What to do: Reproduce the data exactly, leaving nothing out.

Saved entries
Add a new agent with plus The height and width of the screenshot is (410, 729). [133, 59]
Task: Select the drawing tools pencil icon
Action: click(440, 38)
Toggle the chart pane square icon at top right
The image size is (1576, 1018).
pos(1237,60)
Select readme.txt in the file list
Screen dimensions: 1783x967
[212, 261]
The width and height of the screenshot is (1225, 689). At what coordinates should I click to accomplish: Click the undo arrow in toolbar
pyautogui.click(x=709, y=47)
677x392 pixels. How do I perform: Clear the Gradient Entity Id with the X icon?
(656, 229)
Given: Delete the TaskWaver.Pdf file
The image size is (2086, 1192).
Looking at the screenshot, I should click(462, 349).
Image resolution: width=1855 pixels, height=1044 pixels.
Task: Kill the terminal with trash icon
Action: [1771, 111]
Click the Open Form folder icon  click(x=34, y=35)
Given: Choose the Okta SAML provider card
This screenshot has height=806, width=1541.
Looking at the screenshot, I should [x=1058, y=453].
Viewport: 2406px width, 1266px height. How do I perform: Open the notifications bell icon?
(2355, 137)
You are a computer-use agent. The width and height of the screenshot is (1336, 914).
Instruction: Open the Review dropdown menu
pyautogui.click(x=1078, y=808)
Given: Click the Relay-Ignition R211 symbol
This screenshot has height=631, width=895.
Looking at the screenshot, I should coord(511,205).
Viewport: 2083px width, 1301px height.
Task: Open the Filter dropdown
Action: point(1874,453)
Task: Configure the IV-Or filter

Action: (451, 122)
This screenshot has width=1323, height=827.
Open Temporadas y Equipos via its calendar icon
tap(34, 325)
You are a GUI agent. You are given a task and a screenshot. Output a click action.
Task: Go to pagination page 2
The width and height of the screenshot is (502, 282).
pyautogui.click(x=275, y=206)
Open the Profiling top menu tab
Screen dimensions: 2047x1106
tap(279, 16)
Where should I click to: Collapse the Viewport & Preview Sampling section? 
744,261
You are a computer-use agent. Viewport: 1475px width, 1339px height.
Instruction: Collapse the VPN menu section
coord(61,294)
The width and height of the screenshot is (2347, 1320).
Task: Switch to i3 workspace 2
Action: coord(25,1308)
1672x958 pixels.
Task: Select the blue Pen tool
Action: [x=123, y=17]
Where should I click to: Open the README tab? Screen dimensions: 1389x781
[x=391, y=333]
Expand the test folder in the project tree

Output of the task:
Add a new agent with plus The height and width of the screenshot is (410, 729). [133, 59]
Task: Select the drawing tools pencil icon
Action: click(440, 38)
Toggle the chart pane square icon at top right
The image size is (1576, 1018).
pos(1237,60)
Select readme.txt in the file list
Screen dimensions: 1783x967
[212, 261]
The width and height of the screenshot is (1225, 689). At what coordinates should I click to accomplish: Click the undo arrow in toolbar
pyautogui.click(x=709, y=47)
677x392 pixels. How do I perform: Clear the Gradient Entity Id with the X icon?
(656, 229)
Given: Delete the TaskWaver.Pdf file
The image size is (2086, 1192).
Looking at the screenshot, I should click(462, 349).
Image resolution: width=1855 pixels, height=1044 pixels.
Task: Kill the terminal with trash icon
Action: [1771, 111]
Click the Open Form folder icon  click(x=34, y=35)
Given: Choose the Okta SAML provider card
This screenshot has height=806, width=1541.
Looking at the screenshot, I should [x=1058, y=453].
Viewport: 2406px width, 1266px height. How do I perform: Open the notifications bell icon?
(2355, 137)
You are a computer-use agent. The width and height of the screenshot is (1336, 914).
Instruction: Open the Review dropdown menu
pyautogui.click(x=1078, y=808)
Given: Click the Relay-Ignition R211 symbol
This screenshot has height=631, width=895.
Looking at the screenshot, I should coord(511,205).
Viewport: 2083px width, 1301px height.
Task: Open the Filter dropdown
Action: point(1874,453)
Task: Configure the IV-Or filter

Action: (451, 122)
This screenshot has width=1323, height=827.
Open Temporadas y Equipos via its calendar icon
tap(34, 325)
You are a GUI agent. You are given a task and a screenshot. Output a click action.
Task: Go to pagination page 2
The width and height of the screenshot is (502, 282).
pyautogui.click(x=275, y=206)
Open the Profiling top menu tab
Screen dimensions: 2047x1106
tap(279, 16)
Where should I click to: Collapse the Viewport & Preview Sampling section? 
744,261
You are a computer-use agent. Viewport: 1475px width, 1339px height.
Instruction: Collapse the VPN menu section
coord(61,294)
The width and height of the screenshot is (2347, 1320).
Task: Switch to i3 workspace 2
Action: coord(25,1308)
1672x958 pixels.
Task: Select the blue Pen tool
Action: [x=123, y=17]
Where should I click to: Open the README tab? Screen dimensions: 1389x781
[x=391, y=333]
Expand the test folder in the project tree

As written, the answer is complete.